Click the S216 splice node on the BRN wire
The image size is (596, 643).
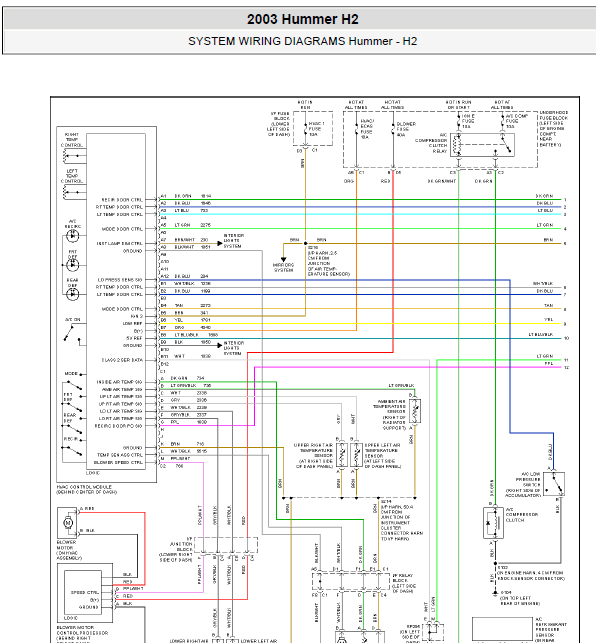point(305,243)
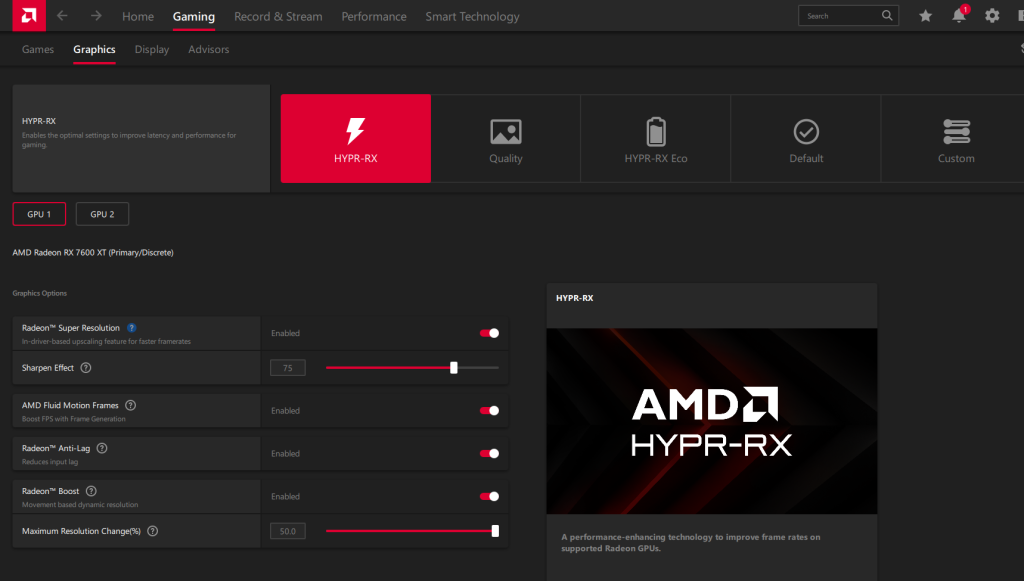Show help for Sharpen Effect
The width and height of the screenshot is (1024, 581).
(86, 368)
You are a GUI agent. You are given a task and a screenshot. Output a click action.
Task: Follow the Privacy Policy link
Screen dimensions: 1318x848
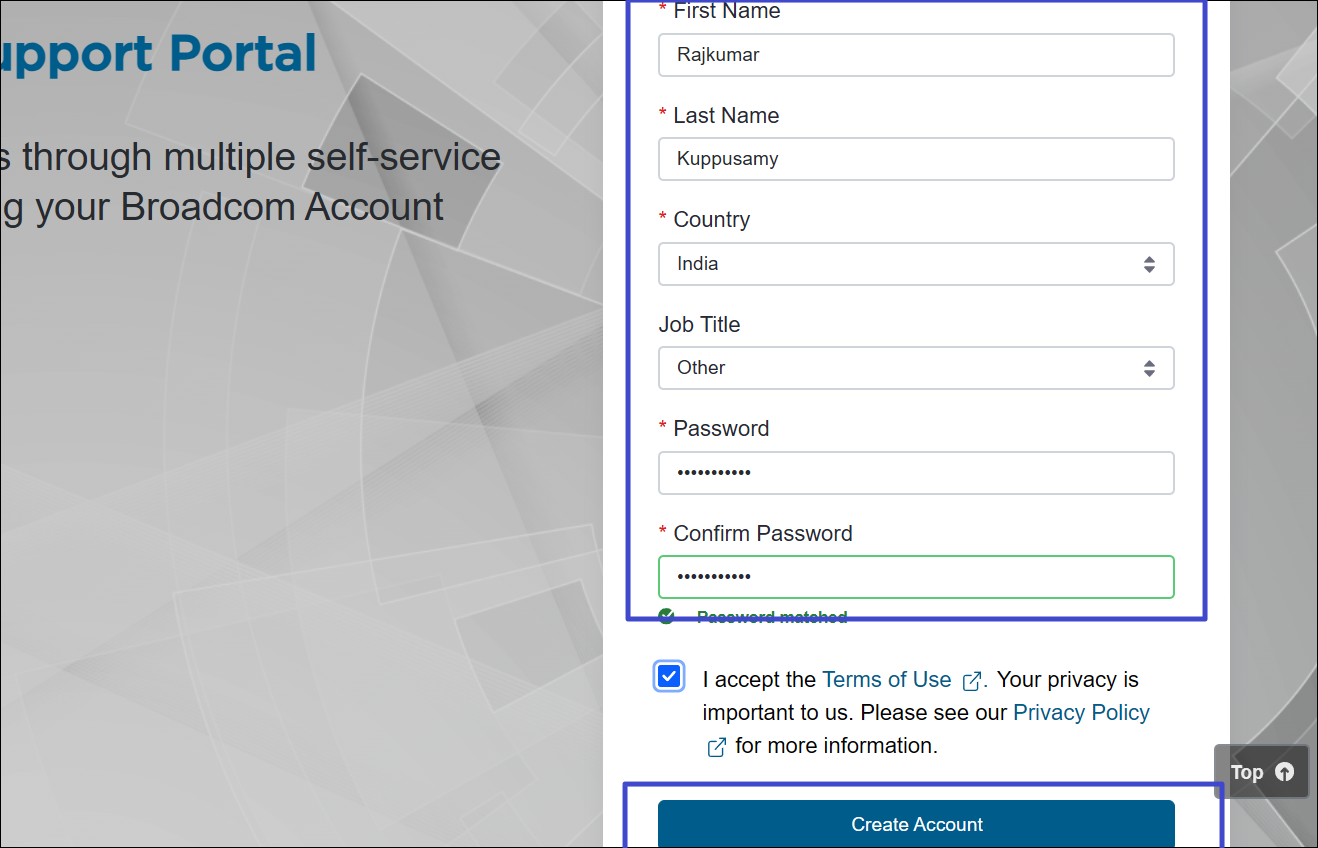point(1081,713)
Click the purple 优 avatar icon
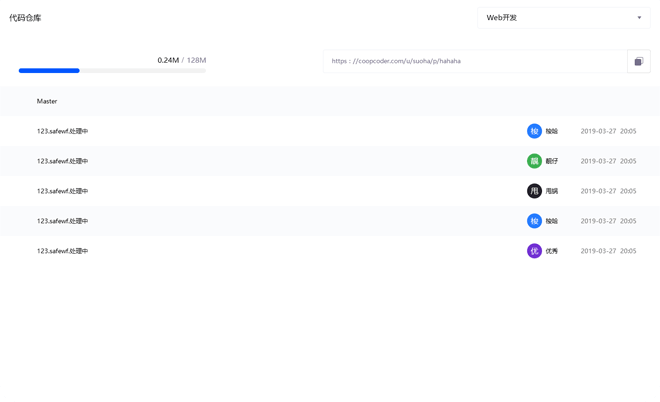Viewport: 660px width, 402px height. tap(534, 251)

WORK TO BE COMPLETED: Transcribe every line of the items above word for word, leaving out the pictures.

FULL ANSWER:
Click the S216 splice node on the BRN wire
The image size is (596, 643).
point(305,243)
Show help for Sharpen Effect
The width and height of the screenshot is (1024, 581).
(86, 368)
You are a GUI agent. You are given a task and a screenshot. Output a click action.
Task: Follow the Privacy Policy link
Screen dimensions: 1318x848
point(1081,713)
Click the purple 优 avatar icon
Viewport: 660px width, 402px height. tap(534, 251)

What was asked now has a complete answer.